Zum Mittagessen zieht es uns weg von der Hauptstraße hin zu einer kleinen, aber durchaus noch touristischen Raststätte. Man merkt sofort, dass wir hier nicht in Deutschland sind, sondern in einem fernen Land. Alles geht hier ein wenig ruhiger zu – entspannter. Der Hunger ist mächtig groß und die Schlange, in der hier ansässigen Panadería, reicht nun schon zur Tür. Das Wasser läuft einem im Mund zusammen, als die ersten von uns in ihre Burger beißen, ihre Hähnchenschenkel abknabbern oder den Schokoladenkuchen genießen.
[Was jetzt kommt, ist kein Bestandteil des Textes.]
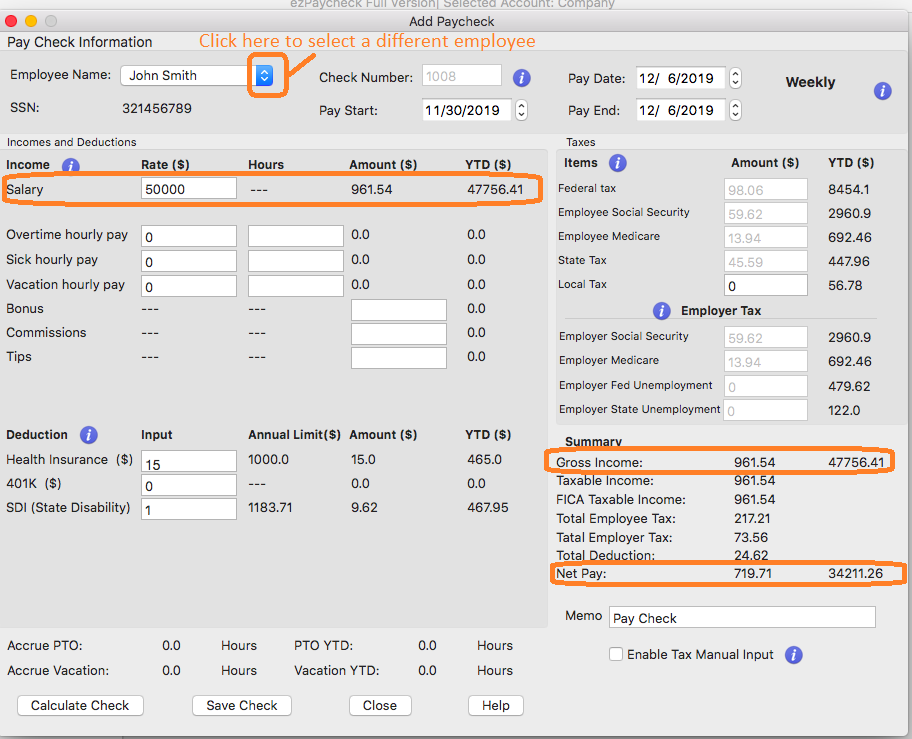912x739 pixels.
Task: Click the Pay Start date stepper
Action: pos(521,110)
Weiter geht es, vorbei an Palmen, natürlicher Vegetation, Industrie-Firmen und kleinen Hütten. Die Sonne begleitet uns nun schon die ganze Zeit auf unserem Weg. Und wie nicht anders zu erwarten, beschert sie uns mal wieder einen unvergesslichen Sonnenuntergang. Er ist anders, die Farben strahlen nicht ganz so, aber sie leuchtet direkt in unsere Herzen.
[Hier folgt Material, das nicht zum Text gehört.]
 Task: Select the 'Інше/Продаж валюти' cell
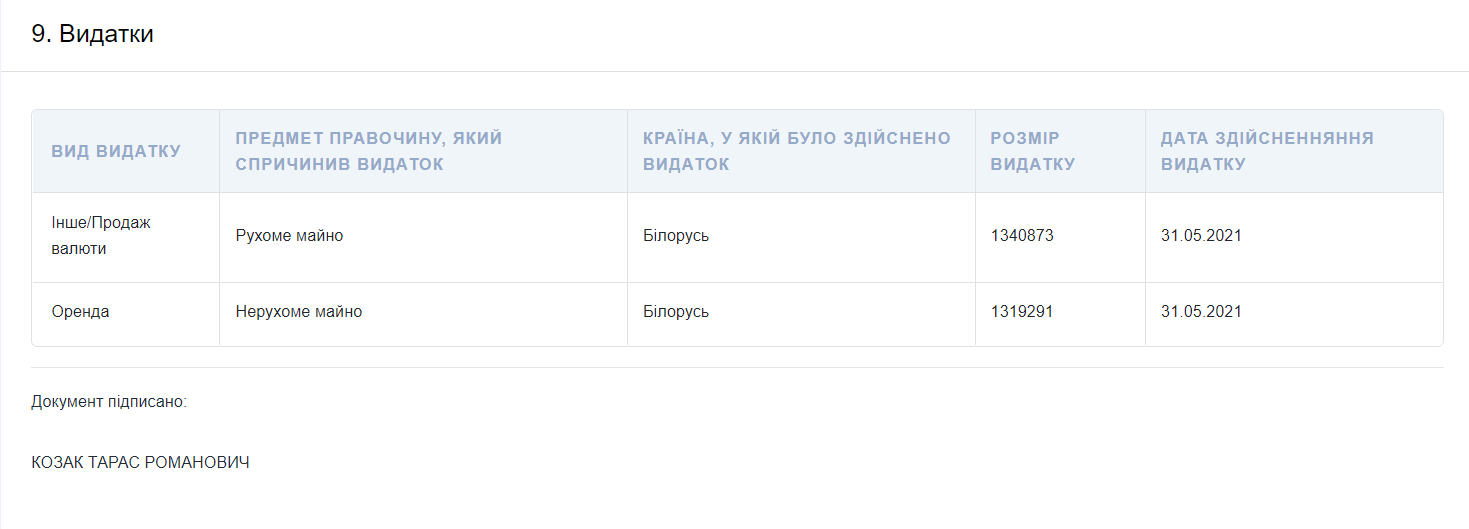click(101, 236)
Die Dunkelheit zieht über uns her und hüllt alles um uns herum in einen ruhigen und friedlichen Nachtschleier. Nach 11 Stunden Fahrt erreichen wir das „Lost&Found-Hostel“. Stampfende Schritte und ein Rudel Moskitos begleiten uns auf den letzten Metern bis wir endgültig angekommen sind. Der knurrende Bauch wird mit einem kulinarischem Essen aus Reis, Gemüse, Hähnchen und einem Früchtesalat verwöhnt. Gemütlich findet der Abend langsam sein Ende und es verschlägt uns alle in die riesengroßen, weichen, ja fast schon perfekten Betten. Viele Liebe Grüße aus dem fernen Panama!
Paul

P.S.
1. Kjell grüßt ganz lieb Ingrid und Walter. Alles Gute wünscht er auch Ole und Jule in Berlin!

 


14. Januar
Neue Fotogalerie (Nr.7)…!!!
„Atlantik II & Martinique“

 

Wohin des Wegs?

Datum: 15. Dezember 2017
Position: 14°29,9’N, 056°1,55’W
Etmal: 118 NM
Wetter: Wasser 27°C, Luft 28°C, Windstärke 4
von Paul

Mit der rechten Hand halte ich es am obersten Punkt. Mit der anderen seitlich. Eigentlich gibt es kein Oben, aber ich nenne es jetzt mal Oben. Lackiertes Holz liegt mir zwischen den Fingern. Leicht abgenutzt und schon ein wenig rau, doch eigentlich ist es noch sehr schön und ein echtes „Muss“. Da stehe ich am Ruder. Die Sonne strahlt mit 30 Grad aufs Deck. Unter dem Sonnensegel auf der Brücke ist es angenehm. Ein lauer Wind streift an meiner rechten Schulter vorbei. Kühl und erfrischend. Neuer Kurs: Zwei-Vier-Fünf wird mir gesagt. Ich wiederhole pflichtbewusst: „Zwei-Vier- Fünf.“ Das Meer ist leicht aufgebraust und ich muss achtsam sein, aber das bin ich. Ich lege das Ruder zwölf Grad steuerbord. Die Roald befindet sich bei Kurs Zwei-Vier-Drei. Langsam drehen wir wieder nach steuerbord. Zwei-Vier-Drei – Zwei-Vier-Vier. Im Rhythmus der Wellen zieht sie ruhig ihren Weg durch das Wasser. Auf direktem Kurs nach Martinique. Zwei-Vier-Fünf. Mein Steuermann fragt mich, was denn anliege. Ich antworte: „Zwei-Vier-Fünf, Kurs liegt an.“ Zufrieden nickt er und dreht sich wieder um. Er blickt in die Ferne, verfolgt die Wellen und den Horizont.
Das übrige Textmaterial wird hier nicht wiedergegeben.